Task brief: This exercise requires every record to be repeated exactly.

Available data:
★ ★ ★ ★ ★
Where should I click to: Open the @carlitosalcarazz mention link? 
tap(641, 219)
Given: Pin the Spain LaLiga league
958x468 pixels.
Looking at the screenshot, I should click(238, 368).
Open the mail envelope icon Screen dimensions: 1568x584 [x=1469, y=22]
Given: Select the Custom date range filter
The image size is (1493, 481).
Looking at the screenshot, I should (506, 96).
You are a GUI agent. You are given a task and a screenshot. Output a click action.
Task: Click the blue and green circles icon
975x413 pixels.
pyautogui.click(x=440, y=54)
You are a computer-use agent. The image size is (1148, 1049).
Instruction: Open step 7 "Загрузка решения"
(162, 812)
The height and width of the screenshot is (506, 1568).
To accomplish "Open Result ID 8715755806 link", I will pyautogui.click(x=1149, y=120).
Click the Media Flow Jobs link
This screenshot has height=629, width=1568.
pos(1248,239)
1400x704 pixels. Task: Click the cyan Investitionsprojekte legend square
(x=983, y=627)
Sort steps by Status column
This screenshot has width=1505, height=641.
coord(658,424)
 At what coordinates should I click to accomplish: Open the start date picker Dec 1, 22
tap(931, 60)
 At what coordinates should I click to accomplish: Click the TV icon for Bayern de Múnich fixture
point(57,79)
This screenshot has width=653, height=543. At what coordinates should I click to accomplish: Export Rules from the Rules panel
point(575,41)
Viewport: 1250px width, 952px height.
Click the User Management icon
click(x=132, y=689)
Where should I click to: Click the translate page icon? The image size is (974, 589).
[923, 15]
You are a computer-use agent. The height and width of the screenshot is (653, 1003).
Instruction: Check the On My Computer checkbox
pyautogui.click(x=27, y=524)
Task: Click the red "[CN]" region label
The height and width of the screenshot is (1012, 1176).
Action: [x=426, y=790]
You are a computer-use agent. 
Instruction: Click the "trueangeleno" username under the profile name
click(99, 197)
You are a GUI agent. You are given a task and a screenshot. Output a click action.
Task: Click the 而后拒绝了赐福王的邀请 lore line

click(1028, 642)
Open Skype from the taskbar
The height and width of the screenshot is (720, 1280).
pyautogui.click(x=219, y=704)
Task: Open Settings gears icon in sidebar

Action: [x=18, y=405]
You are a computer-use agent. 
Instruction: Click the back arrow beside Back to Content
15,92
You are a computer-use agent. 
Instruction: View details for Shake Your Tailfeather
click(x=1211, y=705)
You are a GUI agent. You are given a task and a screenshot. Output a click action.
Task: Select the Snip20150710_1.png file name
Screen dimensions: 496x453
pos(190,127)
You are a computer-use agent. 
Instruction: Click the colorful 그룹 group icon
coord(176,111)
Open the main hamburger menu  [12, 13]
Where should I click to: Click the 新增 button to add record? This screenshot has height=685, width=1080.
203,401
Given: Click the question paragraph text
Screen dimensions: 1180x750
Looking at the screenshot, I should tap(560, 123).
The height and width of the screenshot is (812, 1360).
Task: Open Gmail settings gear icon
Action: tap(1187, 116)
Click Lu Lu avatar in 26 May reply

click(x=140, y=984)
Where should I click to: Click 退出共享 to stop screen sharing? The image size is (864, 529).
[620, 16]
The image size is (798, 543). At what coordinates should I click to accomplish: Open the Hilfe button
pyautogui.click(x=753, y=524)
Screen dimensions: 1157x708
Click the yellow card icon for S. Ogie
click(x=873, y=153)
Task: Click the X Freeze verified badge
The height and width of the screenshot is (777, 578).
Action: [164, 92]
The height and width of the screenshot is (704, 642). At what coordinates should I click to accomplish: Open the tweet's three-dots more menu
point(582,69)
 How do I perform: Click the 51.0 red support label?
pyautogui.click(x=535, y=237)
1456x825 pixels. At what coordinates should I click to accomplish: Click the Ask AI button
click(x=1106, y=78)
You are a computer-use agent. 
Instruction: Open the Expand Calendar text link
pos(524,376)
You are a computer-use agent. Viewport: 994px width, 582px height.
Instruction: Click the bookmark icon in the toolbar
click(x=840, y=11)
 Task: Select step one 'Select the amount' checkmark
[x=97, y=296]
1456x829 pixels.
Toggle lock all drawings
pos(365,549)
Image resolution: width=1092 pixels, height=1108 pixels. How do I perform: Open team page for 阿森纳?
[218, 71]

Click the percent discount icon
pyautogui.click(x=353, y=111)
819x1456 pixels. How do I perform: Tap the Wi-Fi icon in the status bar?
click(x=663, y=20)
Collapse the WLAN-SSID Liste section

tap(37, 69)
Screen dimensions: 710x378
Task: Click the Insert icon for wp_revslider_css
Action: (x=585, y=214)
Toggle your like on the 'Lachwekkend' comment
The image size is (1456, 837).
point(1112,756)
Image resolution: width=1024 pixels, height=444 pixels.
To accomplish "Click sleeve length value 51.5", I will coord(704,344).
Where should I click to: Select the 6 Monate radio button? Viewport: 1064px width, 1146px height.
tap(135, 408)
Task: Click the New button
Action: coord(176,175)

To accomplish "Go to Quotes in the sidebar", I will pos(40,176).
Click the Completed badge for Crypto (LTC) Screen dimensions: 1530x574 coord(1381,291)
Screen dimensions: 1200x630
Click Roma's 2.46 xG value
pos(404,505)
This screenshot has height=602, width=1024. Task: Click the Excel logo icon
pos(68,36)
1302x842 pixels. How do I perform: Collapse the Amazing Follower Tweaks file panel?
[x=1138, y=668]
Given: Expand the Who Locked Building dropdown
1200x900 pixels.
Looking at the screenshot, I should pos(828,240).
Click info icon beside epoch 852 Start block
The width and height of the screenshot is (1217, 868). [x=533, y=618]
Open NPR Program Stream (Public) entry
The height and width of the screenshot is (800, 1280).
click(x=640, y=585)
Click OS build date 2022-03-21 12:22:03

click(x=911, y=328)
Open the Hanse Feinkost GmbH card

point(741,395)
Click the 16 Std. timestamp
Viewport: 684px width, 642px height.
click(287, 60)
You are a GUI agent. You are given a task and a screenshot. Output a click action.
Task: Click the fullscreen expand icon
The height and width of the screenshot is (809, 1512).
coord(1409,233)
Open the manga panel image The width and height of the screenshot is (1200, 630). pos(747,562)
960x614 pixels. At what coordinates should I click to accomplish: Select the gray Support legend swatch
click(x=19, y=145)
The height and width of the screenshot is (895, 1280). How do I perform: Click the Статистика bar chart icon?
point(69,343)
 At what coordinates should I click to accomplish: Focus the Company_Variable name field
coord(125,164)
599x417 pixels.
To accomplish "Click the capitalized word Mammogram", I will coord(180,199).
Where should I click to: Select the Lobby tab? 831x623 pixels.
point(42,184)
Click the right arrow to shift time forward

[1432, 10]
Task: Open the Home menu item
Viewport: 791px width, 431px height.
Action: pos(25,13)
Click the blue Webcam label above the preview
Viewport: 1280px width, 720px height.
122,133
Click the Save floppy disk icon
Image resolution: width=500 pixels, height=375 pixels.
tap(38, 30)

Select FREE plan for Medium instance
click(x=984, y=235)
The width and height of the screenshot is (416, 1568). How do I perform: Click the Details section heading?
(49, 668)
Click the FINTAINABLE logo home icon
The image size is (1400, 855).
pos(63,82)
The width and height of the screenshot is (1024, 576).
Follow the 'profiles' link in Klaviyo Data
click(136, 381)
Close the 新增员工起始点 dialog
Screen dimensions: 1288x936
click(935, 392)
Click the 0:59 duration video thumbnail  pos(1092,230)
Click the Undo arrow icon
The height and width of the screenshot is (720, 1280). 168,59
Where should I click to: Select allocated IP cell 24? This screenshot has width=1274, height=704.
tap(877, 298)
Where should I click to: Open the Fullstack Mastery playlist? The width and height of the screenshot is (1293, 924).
★ ★ ★ ★ ★
Response area:
Where should I click to: Open the @carlitosalcarazz mention link? 
tap(641, 219)
Given: Pin the Spain LaLiga league
958x468 pixels.
Looking at the screenshot, I should click(238, 368).
Open the mail envelope icon Screen dimensions: 1568x584 [x=1469, y=22]
Given: Select the Custom date range filter
The image size is (1493, 481).
Looking at the screenshot, I should (506, 96).
You are a GUI agent. You are given a task and a screenshot. Output a click action.
Task: Click the blue and green circles icon
975x413 pixels.
pyautogui.click(x=440, y=54)
You are a computer-use agent. The image size is (1148, 1049).
Instruction: Open step 7 "Загрузка решения"
(162, 812)
The height and width of the screenshot is (506, 1568).
To accomplish "Open Result ID 8715755806 link", I will pyautogui.click(x=1149, y=120).
Click the Media Flow Jobs link
This screenshot has height=629, width=1568.
pos(1248,239)
1400x704 pixels. Task: Click the cyan Investitionsprojekte legend square
(x=983, y=627)
Sort steps by Status column
This screenshot has width=1505, height=641.
coord(658,424)
 At what coordinates should I click to accomplish: Open the start date picker Dec 1, 22
tap(931, 60)
 At what coordinates should I click to accomplish: Click the TV icon for Bayern de Múnich fixture
point(57,79)
This screenshot has width=653, height=543. At what coordinates should I click to accomplish: Export Rules from the Rules panel
point(575,41)
Viewport: 1250px width, 952px height.
Click the User Management icon
click(x=132, y=689)
Where should I click to: Click the translate page icon? The image size is (974, 589).
[923, 15]
You are a computer-use agent. The height and width of the screenshot is (653, 1003).
Instruction: Check the On My Computer checkbox
pyautogui.click(x=27, y=524)
Task: Click the red "[CN]" region label
The height and width of the screenshot is (1012, 1176).
Action: [x=426, y=790]
You are a computer-use agent. 
Instruction: Click the "trueangeleno" username under the profile name
click(99, 197)
You are a GUI agent. You are given a task and a screenshot. Output a click action.
Task: Click the 而后拒绝了赐福王的邀请 lore line

click(1028, 642)
Open Skype from the taskbar
The height and width of the screenshot is (720, 1280).
pyautogui.click(x=219, y=704)
Task: Open Settings gears icon in sidebar

Action: [x=18, y=405]
You are a computer-use agent. 
Instruction: Click the back arrow beside Back to Content
15,92
You are a computer-use agent. 
Instruction: View details for Shake Your Tailfeather
click(x=1211, y=705)
You are a GUI agent. You are given a task and a screenshot. Output a click action.
Task: Select the Snip20150710_1.png file name
Screen dimensions: 496x453
pos(190,127)
You are a computer-use agent. 
Instruction: Click the colorful 그룹 group icon
coord(176,111)
Open the main hamburger menu  [12, 13]
Where should I click to: Click the 新增 button to add record? This screenshot has height=685, width=1080.
203,401
Given: Click the question paragraph text
Screen dimensions: 1180x750
Looking at the screenshot, I should tap(560, 123).
The height and width of the screenshot is (812, 1360).
Task: Open Gmail settings gear icon
Action: tap(1187, 116)
Click Lu Lu avatar in 26 May reply

click(x=140, y=984)
Where should I click to: Click 退出共享 to stop screen sharing? The image size is (864, 529).
[620, 16]
The image size is (798, 543). At what coordinates should I click to accomplish: Open the Hilfe button
pyautogui.click(x=753, y=524)
Screen dimensions: 1157x708
Click the yellow card icon for S. Ogie
click(x=873, y=153)
Task: Click the X Freeze verified badge
The height and width of the screenshot is (777, 578).
Action: [164, 92]
The height and width of the screenshot is (704, 642). At what coordinates should I click to accomplish: Open the tweet's three-dots more menu
point(582,69)
 How do I perform: Click the 51.0 red support label?
pyautogui.click(x=535, y=237)
1456x825 pixels. At what coordinates should I click to accomplish: Click the Ask AI button
click(x=1106, y=78)
You are a computer-use agent. 
Instruction: Open the Expand Calendar text link
pos(524,376)
You are a computer-use agent. Viewport: 994px width, 582px height.
Instruction: Click the bookmark icon in the toolbar
click(x=840, y=11)
 Task: Select step one 'Select the amount' checkmark
[x=97, y=296]
1456x829 pixels.
Toggle lock all drawings
pos(365,549)
Image resolution: width=1092 pixels, height=1108 pixels. How do I perform: Open team page for 阿森纳?
[218, 71]

Click the percent discount icon
pyautogui.click(x=353, y=111)
819x1456 pixels. How do I perform: Tap the Wi-Fi icon in the status bar?
click(x=663, y=20)
Collapse the WLAN-SSID Liste section

tap(37, 69)
Screen dimensions: 710x378
Task: Click the Insert icon for wp_revslider_css
Action: (x=585, y=214)
Toggle your like on the 'Lachwekkend' comment
The image size is (1456, 837).
point(1112,756)
Image resolution: width=1024 pixels, height=444 pixels.
To accomplish "Click sleeve length value 51.5", I will coord(704,344).
Where should I click to: Select the 6 Monate radio button? Viewport: 1064px width, 1146px height.
tap(135, 408)
Task: Click the New button
Action: coord(176,175)

To accomplish "Go to Quotes in the sidebar", I will pos(40,176).
Click the Completed badge for Crypto (LTC) Screen dimensions: 1530x574 coord(1381,291)
Screen dimensions: 1200x630
Click Roma's 2.46 xG value
pos(404,505)
This screenshot has height=602, width=1024. Task: Click the Excel logo icon
pos(68,36)
1302x842 pixels. How do I perform: Collapse the Amazing Follower Tweaks file panel?
[x=1138, y=668]
Given: Expand the Who Locked Building dropdown
1200x900 pixels.
Looking at the screenshot, I should pos(828,240).
Click info icon beside epoch 852 Start block
The width and height of the screenshot is (1217, 868). [x=533, y=618]
Open NPR Program Stream (Public) entry
The height and width of the screenshot is (800, 1280).
click(x=640, y=585)
Click OS build date 2022-03-21 12:22:03

click(x=911, y=328)
Open the Hanse Feinkost GmbH card

point(741,395)
Click the 16 Std. timestamp
Viewport: 684px width, 642px height.
click(287, 60)
You are a GUI agent. You are given a task and a screenshot. Output a click action.
Task: Click the fullscreen expand icon
The height and width of the screenshot is (809, 1512).
coord(1409,233)
Open the manga panel image The width and height of the screenshot is (1200, 630). pos(747,562)
960x614 pixels. At what coordinates should I click to accomplish: Select the gray Support legend swatch
click(x=19, y=145)
The height and width of the screenshot is (895, 1280). How do I perform: Click the Статистика bar chart icon?
point(69,343)
 At what coordinates should I click to accomplish: Focus the Company_Variable name field
coord(125,164)
599x417 pixels.
To accomplish "Click the capitalized word Mammogram", I will coord(180,199).
Where should I click to: Select the Lobby tab? 831x623 pixels.
point(42,184)
Click the right arrow to shift time forward

[1432, 10]
Task: Open the Home menu item
Viewport: 791px width, 431px height.
Action: pos(25,13)
Click the blue Webcam label above the preview
Viewport: 1280px width, 720px height.
122,133
Click the Save floppy disk icon
Image resolution: width=500 pixels, height=375 pixels.
tap(38, 30)

Select FREE plan for Medium instance
click(x=984, y=235)
The width and height of the screenshot is (416, 1568). How do I perform: Click the Details section heading?
(49, 668)
Click the FINTAINABLE logo home icon
The image size is (1400, 855).
pos(63,82)
The width and height of the screenshot is (1024, 576).
Follow the 'profiles' link in Klaviyo Data
click(136, 381)
Close the 新增员工起始点 dialog
Screen dimensions: 1288x936
click(935, 392)
Click the 0:59 duration video thumbnail  pos(1092,230)
Click the Undo arrow icon
The height and width of the screenshot is (720, 1280). 168,59
Where should I click to: Select allocated IP cell 24? This screenshot has width=1274, height=704.
tap(877, 298)
Where should I click to: Open the Fullstack Mastery playlist? The width and height of the screenshot is (1293, 924).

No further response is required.